• **Consignes**:
(1) D'après l'extrait sur les Suillus, combien de nouveaux spécimens Nguyen et al. (2016) ont-ils séquencés ?
(2) Recopiez le passage de l'extrait sur les Suillus situé entre « Nguyen et al. (2016) » et « aussi été séquencés. », bornes comprises.

Pauline Dubé, Roland Labbé et Jacques Landry

 

Une bonne nouvelle! Contrairement aux Boletus qui ont été complètement démantelés suite aux études phylogénétiques des dernières années (voir l’article sur les Bolets paru précédemment), les Suillus eux résistent. Une étude phylogénétique à grande échelle vient de révéler que le concept des Suillus tient la route, bien que l’identité de plusieurs de nos espèces ait été précisée et qu’ils changeront de noms. Heureusement, les auteurs ont utilisé plusieurs séquences de Suillus en provenance du Québec, ce qui nous permet de nous ajuster précisément aux résultats de l’étude. (Photo à la une : Suillus paluster, Herman Lambert)

Nguyen et al. (2016)  dont l’article doit paraître dans Mycologia très bientôt, ont réalisé une vaste étude phylogénétique des espèces du genre Suillus en utilisant les séquences ITS disponibles dans les bases de données publiques et en séquençant 224 nouveaux spécimens, de collections et cultures. Quinze holotypes d’espèces nord-américaines ont aussi été séquencés.

• **Extrait de données**:
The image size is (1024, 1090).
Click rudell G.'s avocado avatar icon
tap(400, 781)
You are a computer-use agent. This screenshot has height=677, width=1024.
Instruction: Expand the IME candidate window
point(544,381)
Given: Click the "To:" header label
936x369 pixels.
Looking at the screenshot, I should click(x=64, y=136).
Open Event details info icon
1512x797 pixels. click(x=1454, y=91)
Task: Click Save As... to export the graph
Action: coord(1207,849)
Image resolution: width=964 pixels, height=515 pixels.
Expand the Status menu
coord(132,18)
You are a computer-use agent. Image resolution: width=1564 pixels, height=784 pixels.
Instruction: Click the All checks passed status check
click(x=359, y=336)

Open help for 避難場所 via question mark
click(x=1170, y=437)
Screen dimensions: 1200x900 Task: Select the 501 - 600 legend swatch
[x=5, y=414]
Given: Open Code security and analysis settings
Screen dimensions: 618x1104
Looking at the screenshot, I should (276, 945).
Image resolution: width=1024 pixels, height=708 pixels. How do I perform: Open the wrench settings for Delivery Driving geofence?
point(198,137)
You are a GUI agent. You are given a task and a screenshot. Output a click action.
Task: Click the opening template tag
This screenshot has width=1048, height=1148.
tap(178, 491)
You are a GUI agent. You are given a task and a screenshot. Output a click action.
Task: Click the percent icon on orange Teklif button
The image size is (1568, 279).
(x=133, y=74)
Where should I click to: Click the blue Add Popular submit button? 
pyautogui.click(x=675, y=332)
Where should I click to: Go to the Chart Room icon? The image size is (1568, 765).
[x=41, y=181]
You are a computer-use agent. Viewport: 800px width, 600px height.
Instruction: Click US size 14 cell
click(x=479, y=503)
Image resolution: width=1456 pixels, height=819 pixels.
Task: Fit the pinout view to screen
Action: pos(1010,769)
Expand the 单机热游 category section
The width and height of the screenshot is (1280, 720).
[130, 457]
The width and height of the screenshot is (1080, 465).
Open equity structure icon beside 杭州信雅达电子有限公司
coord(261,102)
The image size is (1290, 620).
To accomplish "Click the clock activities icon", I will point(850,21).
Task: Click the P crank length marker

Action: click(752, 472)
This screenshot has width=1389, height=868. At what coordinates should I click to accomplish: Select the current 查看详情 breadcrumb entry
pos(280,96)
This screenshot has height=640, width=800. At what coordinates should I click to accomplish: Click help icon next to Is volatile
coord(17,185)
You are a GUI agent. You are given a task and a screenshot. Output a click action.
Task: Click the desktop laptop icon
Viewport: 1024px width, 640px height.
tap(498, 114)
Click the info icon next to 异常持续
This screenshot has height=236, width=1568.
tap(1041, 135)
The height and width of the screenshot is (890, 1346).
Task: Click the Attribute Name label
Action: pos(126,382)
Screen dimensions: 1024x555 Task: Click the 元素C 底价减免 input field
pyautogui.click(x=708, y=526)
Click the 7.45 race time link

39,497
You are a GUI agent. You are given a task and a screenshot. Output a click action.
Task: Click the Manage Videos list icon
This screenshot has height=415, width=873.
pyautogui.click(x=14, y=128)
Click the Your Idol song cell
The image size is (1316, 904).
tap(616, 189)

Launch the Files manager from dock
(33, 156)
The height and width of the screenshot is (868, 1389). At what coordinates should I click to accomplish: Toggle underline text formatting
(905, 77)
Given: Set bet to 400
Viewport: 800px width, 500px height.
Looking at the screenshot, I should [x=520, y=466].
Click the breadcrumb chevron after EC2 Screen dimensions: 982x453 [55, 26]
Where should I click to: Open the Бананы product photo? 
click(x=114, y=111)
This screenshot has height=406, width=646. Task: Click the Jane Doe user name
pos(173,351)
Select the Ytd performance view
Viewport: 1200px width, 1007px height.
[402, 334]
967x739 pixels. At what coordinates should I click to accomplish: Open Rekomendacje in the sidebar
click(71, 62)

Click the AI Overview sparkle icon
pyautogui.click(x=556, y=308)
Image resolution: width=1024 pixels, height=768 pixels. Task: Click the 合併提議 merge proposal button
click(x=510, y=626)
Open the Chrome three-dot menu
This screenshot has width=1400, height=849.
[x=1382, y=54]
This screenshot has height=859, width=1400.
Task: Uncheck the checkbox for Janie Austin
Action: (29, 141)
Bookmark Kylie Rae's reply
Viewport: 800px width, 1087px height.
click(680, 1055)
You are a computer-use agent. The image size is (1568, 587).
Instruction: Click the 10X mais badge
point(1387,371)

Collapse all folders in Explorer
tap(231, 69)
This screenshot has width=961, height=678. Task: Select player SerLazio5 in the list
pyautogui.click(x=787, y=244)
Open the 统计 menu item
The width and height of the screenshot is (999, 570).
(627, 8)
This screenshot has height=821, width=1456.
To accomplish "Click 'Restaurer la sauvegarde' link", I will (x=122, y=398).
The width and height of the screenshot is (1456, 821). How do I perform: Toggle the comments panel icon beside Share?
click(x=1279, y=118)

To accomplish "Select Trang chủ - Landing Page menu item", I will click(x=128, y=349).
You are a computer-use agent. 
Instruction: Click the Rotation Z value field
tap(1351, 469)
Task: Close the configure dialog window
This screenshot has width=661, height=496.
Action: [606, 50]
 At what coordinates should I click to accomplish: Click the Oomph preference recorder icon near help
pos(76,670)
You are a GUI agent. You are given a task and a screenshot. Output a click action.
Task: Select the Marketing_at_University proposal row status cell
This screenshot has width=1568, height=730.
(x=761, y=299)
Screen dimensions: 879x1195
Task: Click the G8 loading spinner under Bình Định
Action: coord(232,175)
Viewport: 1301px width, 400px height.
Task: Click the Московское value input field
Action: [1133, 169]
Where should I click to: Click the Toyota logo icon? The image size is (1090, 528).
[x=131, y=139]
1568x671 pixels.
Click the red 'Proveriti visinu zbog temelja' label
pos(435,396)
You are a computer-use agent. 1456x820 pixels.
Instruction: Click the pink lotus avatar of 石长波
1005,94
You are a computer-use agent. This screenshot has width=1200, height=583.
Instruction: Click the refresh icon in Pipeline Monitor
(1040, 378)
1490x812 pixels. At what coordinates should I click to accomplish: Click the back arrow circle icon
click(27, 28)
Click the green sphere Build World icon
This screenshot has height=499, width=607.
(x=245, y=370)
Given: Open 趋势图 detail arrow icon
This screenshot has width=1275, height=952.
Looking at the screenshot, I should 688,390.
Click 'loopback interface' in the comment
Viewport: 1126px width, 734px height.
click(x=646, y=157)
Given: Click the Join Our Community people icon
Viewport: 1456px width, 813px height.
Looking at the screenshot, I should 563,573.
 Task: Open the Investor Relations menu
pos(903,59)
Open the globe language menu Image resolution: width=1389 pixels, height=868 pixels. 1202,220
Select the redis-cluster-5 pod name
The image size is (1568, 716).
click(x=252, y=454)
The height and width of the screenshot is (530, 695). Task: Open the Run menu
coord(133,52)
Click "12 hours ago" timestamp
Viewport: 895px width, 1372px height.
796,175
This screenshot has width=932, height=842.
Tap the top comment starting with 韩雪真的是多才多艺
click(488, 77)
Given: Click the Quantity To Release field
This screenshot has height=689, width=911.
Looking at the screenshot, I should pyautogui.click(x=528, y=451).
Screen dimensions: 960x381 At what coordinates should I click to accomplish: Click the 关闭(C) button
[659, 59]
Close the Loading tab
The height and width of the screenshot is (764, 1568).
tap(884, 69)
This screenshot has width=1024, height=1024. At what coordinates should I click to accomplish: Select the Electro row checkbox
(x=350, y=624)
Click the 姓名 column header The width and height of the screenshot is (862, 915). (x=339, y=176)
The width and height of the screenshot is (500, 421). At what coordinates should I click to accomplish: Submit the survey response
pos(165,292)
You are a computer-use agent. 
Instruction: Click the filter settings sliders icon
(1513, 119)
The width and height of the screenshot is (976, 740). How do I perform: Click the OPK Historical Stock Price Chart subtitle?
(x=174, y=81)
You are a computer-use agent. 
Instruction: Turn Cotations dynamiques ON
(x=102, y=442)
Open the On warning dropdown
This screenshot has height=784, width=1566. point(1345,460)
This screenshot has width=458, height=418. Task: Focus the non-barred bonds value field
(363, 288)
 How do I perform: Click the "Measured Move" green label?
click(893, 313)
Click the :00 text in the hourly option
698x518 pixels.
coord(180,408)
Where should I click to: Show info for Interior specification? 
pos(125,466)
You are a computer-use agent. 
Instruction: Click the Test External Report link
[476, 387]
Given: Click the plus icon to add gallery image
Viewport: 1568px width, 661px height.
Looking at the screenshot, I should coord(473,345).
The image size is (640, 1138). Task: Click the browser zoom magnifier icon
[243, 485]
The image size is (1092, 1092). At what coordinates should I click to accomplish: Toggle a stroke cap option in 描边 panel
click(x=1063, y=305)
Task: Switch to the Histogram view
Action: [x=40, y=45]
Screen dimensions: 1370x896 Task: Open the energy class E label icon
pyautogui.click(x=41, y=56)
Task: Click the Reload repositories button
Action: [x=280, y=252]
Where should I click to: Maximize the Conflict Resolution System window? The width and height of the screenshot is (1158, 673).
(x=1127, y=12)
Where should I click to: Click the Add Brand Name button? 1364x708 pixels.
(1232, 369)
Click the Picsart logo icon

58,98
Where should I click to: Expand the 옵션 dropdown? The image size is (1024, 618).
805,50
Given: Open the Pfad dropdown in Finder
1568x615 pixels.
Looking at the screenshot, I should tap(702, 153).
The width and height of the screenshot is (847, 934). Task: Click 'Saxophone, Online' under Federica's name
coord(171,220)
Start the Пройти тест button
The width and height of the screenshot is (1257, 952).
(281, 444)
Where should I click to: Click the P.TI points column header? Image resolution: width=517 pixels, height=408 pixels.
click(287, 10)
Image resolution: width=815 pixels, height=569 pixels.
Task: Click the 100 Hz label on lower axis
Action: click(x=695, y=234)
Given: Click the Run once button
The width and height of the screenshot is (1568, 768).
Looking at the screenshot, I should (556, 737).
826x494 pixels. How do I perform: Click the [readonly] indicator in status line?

• **Réponses fournies**:
(1) 224 nouveaux spécimens.

(2)
Nguyen et al. (2016)  dont l’article doit paraître dans Mycologia très bientôt, ont réalisé une vaste étude phylogénétique des espèces du genre Suillus en utilisant les séquences ITS disponibles dans les bases de données publiques et en séquençant 224 nouveaux spécimens, de collections et cultures. Quinze holotypes d’espèces nord-américaines ont aussi été séquencés.